Jest szansa na to, że absolwenci uczelni będą wreszcie lepiej przygotowani do wymagań rynku pracy. Wszystko za sprawą projektu, który według informacji „Rz" ogłosi w poniedziałek Narodowe Centrum Badań i Rozwoju. NCBiR chce przeznaczyć 140 mln zł na dwa konkursy, w których uczelnie oraz jednostki naukowe będą mogły ubiegać się o pieniądze na zacieśnianie współpracy dydaktycznej z przedsiębiorcami.
Przedsiębiorcy narzekają na to, że ludzie tuż po studiach są za mało elastyczni i brakuje im wiedzy praktycznej. Potwierdzają to dane o bezrobociu wśród młodych. Według Ministerstwa Pracy bezrobotnych legitymujących się dyplomem magistra jest już 240 tys., a z wyliczeń rzecznika praw absolwenta Bartłomieja Banaszaka wynika, że już ponad 18 proc. adeptów studiów pozostaje bez pracy.
Co chce zmienić NCBiR? - Przede wszystkim chcemy wzmocnić praktyczną stronę kształcenia taką jak staże czy praktyki studenckie - odpowiada Paweł Kurzyński, rzecznik tej instytucji.

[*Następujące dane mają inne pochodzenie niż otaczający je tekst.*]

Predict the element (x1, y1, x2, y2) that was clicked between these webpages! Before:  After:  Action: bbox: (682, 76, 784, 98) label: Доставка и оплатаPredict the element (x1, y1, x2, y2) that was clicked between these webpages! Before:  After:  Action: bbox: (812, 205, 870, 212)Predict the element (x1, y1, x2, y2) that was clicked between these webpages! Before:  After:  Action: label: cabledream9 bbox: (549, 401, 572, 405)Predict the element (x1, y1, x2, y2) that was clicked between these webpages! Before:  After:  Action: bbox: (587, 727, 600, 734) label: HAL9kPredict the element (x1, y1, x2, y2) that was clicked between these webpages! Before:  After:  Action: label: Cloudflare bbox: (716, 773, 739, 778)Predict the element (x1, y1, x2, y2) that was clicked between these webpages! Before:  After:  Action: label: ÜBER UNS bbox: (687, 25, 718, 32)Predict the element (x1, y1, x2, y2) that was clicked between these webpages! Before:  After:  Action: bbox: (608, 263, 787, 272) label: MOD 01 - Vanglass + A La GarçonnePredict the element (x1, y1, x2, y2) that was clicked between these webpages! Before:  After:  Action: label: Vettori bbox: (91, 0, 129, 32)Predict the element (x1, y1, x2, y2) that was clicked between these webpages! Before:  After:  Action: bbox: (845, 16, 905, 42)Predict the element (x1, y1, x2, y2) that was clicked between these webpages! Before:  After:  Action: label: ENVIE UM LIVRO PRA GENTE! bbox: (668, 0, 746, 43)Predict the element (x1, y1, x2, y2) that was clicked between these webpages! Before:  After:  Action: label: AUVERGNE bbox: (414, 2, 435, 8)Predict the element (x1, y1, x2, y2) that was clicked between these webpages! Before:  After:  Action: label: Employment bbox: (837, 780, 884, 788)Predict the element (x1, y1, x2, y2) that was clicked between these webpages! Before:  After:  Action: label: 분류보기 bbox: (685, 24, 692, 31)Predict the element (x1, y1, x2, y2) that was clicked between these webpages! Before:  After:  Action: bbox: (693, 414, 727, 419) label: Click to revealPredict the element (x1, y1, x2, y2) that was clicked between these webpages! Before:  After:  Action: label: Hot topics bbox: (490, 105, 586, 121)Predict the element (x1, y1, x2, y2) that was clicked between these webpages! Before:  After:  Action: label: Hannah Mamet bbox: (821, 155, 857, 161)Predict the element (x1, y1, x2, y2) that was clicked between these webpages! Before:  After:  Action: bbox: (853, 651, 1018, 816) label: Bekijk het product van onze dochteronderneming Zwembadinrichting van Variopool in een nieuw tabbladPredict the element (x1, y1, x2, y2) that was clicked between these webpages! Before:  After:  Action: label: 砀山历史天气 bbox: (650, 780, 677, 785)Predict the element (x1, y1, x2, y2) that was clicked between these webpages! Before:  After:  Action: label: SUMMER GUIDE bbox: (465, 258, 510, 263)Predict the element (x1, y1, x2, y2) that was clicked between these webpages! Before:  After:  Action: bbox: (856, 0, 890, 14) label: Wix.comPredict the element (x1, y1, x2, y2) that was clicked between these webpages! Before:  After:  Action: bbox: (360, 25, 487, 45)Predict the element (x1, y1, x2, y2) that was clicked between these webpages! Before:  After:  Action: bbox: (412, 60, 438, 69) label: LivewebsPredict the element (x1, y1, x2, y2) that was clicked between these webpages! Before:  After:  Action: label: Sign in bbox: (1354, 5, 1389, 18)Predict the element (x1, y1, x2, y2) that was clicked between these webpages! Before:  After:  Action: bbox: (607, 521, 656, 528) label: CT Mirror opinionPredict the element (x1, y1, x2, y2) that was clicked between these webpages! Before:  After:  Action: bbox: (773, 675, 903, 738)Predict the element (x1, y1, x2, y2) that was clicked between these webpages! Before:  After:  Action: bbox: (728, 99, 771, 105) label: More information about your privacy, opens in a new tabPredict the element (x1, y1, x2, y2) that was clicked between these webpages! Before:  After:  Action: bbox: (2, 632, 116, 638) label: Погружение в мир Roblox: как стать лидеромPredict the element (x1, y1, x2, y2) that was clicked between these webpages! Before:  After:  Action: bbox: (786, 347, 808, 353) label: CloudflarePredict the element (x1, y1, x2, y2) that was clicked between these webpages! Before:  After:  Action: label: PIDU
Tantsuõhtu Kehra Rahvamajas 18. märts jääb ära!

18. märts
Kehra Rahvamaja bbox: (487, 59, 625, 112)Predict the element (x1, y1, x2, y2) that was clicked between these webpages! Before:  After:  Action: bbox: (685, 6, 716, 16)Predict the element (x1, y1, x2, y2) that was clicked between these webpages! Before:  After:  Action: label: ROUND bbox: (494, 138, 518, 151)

Dodaje, że konkurs będzie premiował te projekty, dzięki którym uda się zwiększyć zaangażowanie pracodawców w realizację programów kształcenia, a także będą przewidywały prowadzenie zajęć kształcących w zakresie przedsiębiorczości realizowanych przez praktyków posiadających doświadczenie wprowadzeniu biznesu.
- We współpracy z uczelniami zależy nam na trzech elementach: dobrze wykształconym kandydacie, transferze wiedzy - szczególnie do małych przedsiębiorców - oraz wynikach badań naukowych, które można skomercjalizować - mówi Andrzej Malinowski, prezydent Pracodawców RP. Dodaje, że ten program daje szanse na to, iż przedsiębiorcy będą mieli realny wpływ na tworzenie programu studiów. - Warto także zmienić system prac dyplomowych tak, by ich treści i wyniki miały większy związek z potrzebami lokalnego biznesu - dodaje Malinowski.
- Mocnym punktem tego programu jest położenie nacisku na rozwój staży i danie szansy młodym ludziom na sprawdzenie w praktyce swoich umiejętności i kompetencji. By jednak ten projekt się sprawdził, staże powinny trwać odpowiednio długo, np. cały semestr, obejmować możliwie największą liczbę studentów oraz dawać pracodawcom możliwość oceny studentów - wtóruje mu Dominika Staniewicz, ekspert ds. rynku pracy Business Center Club.